# Start of DATA SUPPLIED

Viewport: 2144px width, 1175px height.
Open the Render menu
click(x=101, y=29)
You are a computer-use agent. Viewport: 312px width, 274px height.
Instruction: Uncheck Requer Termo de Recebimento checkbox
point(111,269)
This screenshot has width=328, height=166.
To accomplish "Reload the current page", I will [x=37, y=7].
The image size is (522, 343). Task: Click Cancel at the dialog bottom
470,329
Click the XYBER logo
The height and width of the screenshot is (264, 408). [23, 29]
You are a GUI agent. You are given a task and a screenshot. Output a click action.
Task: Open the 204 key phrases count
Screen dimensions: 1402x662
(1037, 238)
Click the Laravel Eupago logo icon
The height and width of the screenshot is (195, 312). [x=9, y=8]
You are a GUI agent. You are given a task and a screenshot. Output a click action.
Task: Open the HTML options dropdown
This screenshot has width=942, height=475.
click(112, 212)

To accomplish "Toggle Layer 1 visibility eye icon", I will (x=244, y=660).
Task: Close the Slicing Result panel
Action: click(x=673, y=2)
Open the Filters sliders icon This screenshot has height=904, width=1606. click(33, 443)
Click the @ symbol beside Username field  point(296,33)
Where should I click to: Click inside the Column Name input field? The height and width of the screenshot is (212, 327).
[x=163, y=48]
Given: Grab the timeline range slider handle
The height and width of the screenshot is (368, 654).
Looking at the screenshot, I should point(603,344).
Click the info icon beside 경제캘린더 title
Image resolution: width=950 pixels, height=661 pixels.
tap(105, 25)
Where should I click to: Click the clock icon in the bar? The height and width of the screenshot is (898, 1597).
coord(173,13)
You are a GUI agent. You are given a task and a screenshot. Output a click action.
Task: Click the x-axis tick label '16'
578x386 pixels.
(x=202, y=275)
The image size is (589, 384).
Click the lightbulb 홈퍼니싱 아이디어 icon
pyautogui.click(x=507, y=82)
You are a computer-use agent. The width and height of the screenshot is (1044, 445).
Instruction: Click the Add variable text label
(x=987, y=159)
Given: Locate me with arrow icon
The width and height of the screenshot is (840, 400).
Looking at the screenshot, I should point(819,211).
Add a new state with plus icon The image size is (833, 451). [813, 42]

# End of DATA SUPPLIED

THE REQUEST: Rewrite all of the data above, replacing "GUI agent" with "screen agent" everywhere it occurs and changing nothing else.

COMPLETE RESPONSE:
Viewport: 2144px width, 1175px height.
Open the Render menu
click(x=101, y=29)
You are a computer-use agent. Viewport: 312px width, 274px height.
Instruction: Uncheck Requer Termo de Recebimento checkbox
point(111,269)
This screenshot has width=328, height=166.
To accomplish "Reload the current page", I will [x=37, y=7].
The image size is (522, 343). Task: Click Cancel at the dialog bottom
470,329
Click the XYBER logo
The height and width of the screenshot is (264, 408). [23, 29]
You are a screen agent. You are given a task and a screenshot. Output a click action.
Task: Open the 204 key phrases count
Screen dimensions: 1402x662
(1037, 238)
Click the Laravel Eupago logo icon
The height and width of the screenshot is (195, 312). [x=9, y=8]
You are a screen agent. You are given a task and a screenshot. Output a click action.
Task: Open the HTML options dropdown
This screenshot has width=942, height=475.
click(112, 212)

To accomplish "Toggle Layer 1 visibility eye icon", I will (x=244, y=660).
Task: Close the Slicing Result panel
Action: click(x=673, y=2)
Open the Filters sliders icon This screenshot has height=904, width=1606. click(33, 443)
Click the @ symbol beside Username field  point(296,33)
Where should I click to: Click inside the Column Name input field? The height and width of the screenshot is (212, 327).
[x=163, y=48]
Given: Grab the timeline range slider handle
The height and width of the screenshot is (368, 654).
Looking at the screenshot, I should point(603,344).
Click the info icon beside 경제캘린더 title
Image resolution: width=950 pixels, height=661 pixels.
tap(105, 25)
Where should I click to: Click the clock icon in the bar? The height and width of the screenshot is (898, 1597).
coord(173,13)
You are a screen agent. You are given a task and a screenshot. Output a click action.
Task: Click the x-axis tick label '16'
578x386 pixels.
(x=202, y=275)
The image size is (589, 384).
Click the lightbulb 홈퍼니싱 아이디어 icon
pyautogui.click(x=507, y=82)
You are a computer-use agent. The width and height of the screenshot is (1044, 445).
Instruction: Click the Add variable text label
(x=987, y=159)
Given: Locate me with arrow icon
The width and height of the screenshot is (840, 400).
Looking at the screenshot, I should point(819,211).
Add a new state with plus icon The image size is (833, 451). [813, 42]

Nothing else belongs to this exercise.